On one wall of the set for Terry Guest’s Marie Antoinette and the Magical Negroes, now in a local premiere with Story Theatre under Guest’s direction, a large sign tells us “THIS IS NOT HISTORY.” True: what Guest’s skillfully rendered sardonic political comedy offers is a funhouse view (with not always so much fun, given the subject matter) of how oppression leads to resistance, and resistance can lead to bloodshed, and bloodshed can lead to freedom. Which in turn can only be maintained with constant vigilance and balancing of countervailing forces, lest the oppressed become the oppressors.

Marie Antoinette and the Magical Negroes
Through 7/17: Thu-Sat 7:30 PM, Sun 3 PM; Raven Theatre, 6157 N. Clark, 773-338-2177, thestorytheatre.org, $20 ($10 students, active military, and veterans)

The main attraction in this carnival of carnage is, as the title indicates, the French Revolution.
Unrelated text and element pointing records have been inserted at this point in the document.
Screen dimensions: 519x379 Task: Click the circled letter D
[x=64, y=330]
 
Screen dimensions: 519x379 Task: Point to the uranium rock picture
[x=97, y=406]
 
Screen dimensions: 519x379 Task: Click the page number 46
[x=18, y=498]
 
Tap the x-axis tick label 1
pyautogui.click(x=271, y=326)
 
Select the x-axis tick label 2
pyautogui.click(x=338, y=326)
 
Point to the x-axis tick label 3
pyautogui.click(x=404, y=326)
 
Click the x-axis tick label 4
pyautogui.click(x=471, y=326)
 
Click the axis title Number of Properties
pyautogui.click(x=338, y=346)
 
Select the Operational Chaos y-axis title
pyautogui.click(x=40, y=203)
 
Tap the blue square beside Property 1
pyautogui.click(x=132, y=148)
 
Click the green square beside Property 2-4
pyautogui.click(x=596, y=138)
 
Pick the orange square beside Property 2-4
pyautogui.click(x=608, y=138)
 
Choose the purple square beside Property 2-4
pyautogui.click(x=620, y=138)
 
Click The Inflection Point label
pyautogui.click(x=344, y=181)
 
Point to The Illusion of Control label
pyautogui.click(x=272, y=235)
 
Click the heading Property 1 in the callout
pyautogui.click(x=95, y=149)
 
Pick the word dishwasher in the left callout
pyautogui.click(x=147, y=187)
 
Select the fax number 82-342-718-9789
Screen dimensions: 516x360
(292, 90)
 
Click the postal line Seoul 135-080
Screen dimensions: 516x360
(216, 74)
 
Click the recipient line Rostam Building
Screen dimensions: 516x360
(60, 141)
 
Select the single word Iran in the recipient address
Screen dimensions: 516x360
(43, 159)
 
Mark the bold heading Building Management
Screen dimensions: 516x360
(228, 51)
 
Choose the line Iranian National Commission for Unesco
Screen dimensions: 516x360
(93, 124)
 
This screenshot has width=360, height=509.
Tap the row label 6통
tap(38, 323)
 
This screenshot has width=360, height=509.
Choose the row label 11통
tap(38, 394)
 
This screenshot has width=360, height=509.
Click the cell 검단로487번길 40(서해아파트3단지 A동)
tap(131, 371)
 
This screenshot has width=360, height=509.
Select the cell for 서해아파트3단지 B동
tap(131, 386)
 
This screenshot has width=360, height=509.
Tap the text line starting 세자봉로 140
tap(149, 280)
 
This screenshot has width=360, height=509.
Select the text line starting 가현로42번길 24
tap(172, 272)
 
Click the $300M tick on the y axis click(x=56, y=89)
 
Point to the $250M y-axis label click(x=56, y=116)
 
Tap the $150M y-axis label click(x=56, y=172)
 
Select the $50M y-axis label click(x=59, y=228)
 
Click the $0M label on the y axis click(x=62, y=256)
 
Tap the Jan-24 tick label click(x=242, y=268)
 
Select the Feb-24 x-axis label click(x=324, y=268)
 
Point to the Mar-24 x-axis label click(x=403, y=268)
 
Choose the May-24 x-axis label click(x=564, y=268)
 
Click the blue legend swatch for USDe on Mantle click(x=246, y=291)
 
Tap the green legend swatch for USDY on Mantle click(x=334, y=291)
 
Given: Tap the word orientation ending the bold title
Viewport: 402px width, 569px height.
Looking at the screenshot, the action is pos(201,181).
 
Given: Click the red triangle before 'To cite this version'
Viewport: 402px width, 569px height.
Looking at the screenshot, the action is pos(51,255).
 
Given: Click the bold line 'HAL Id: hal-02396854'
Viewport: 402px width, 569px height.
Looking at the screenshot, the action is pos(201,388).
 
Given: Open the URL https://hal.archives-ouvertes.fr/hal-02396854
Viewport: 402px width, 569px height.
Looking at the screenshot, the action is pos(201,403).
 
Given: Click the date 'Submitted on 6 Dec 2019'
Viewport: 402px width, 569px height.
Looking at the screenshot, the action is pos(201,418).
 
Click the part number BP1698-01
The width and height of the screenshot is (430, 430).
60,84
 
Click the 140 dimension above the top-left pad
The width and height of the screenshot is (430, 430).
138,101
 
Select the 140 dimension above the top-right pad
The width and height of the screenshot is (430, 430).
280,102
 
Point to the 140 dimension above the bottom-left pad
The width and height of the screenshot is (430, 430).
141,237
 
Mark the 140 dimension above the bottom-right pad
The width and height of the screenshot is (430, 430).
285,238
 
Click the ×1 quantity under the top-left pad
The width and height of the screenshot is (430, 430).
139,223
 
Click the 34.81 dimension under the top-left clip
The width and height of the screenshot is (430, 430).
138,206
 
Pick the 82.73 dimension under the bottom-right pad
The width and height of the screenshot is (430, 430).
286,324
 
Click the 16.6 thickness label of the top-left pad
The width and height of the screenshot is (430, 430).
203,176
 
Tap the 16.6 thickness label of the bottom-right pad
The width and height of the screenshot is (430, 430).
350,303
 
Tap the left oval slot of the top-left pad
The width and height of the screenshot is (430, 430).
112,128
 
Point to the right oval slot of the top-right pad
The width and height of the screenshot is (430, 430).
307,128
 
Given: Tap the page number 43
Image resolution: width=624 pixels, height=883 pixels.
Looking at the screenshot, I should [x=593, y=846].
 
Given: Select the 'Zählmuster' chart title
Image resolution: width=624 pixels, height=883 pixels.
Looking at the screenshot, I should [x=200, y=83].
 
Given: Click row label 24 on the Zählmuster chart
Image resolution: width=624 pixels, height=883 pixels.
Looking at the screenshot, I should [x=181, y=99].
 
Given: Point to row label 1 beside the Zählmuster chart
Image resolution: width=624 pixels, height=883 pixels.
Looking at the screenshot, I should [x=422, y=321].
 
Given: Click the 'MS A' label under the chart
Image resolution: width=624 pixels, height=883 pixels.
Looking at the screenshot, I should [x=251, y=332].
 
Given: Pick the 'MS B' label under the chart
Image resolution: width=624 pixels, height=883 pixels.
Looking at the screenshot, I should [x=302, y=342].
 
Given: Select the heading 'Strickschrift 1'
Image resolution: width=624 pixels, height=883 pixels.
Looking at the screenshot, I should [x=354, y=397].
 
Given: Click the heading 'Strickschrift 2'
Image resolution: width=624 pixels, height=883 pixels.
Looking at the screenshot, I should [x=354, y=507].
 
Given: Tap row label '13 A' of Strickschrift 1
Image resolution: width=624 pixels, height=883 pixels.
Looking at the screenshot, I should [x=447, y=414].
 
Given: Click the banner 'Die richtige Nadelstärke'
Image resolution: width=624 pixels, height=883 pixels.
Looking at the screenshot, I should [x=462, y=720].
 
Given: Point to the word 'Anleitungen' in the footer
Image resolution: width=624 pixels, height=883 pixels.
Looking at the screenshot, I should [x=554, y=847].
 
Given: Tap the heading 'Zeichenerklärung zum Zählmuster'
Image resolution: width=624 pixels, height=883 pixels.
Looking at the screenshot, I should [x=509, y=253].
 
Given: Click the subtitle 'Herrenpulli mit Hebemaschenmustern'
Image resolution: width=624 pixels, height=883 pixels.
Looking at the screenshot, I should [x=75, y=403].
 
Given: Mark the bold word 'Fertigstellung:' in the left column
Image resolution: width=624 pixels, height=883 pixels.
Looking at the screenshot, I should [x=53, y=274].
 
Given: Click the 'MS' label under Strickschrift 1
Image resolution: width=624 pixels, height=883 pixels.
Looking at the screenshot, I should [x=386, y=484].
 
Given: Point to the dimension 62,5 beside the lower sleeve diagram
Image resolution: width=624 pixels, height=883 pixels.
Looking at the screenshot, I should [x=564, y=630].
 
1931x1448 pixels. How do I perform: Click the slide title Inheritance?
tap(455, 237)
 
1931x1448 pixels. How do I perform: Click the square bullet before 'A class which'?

But the time-traveling band of Black players in Guest’s story (who are identified in the program with names indicative of racist stereotyping—Jim Crow, Mammy, Sapphire, Sambo, and Savage—also take us to the JFK assassination, the 1992 LA rebellion, and the Haitian revolution, which took place simultaneously with the unrest in France. 

Brenna DiStasio’s Marie laments over her gilded-cage Versailles life that renders her what Maya Vinice Prentiss’s lady-in-waiting Charlotte (who soon joins the revolutionaries) calls “a symbol of a woman, more than a woman.” David Stobbe’s in-over-his-soon-to-be-removed-head Louis XVI reminisces about the glory days of his father’s reign. The servants and courtiers plot, negotiate, and turn on each other as well as the monarchs. A guest appearance by Ida B. Wells (Amber Washington) advocates the power of the pen to fight white supremacy, while Toussaint Louverture (Danyelle Monson) relishes describing the vengeance wreaked on colonizing slavers in Haiti. 

It’s a smart, dizzying show that feels particularly urgent now. Guest and his ensemble (which also includes Keith Illidge and Nathaniel Andrew) negotiate the hairpin turns in tone from high farce to hushed sorrowful tragedy. Guest isn’t the first to write about the unintended perils of uprisings, but he and Story Theatre have found a fresh and compelling way to revisit the evergreen topic.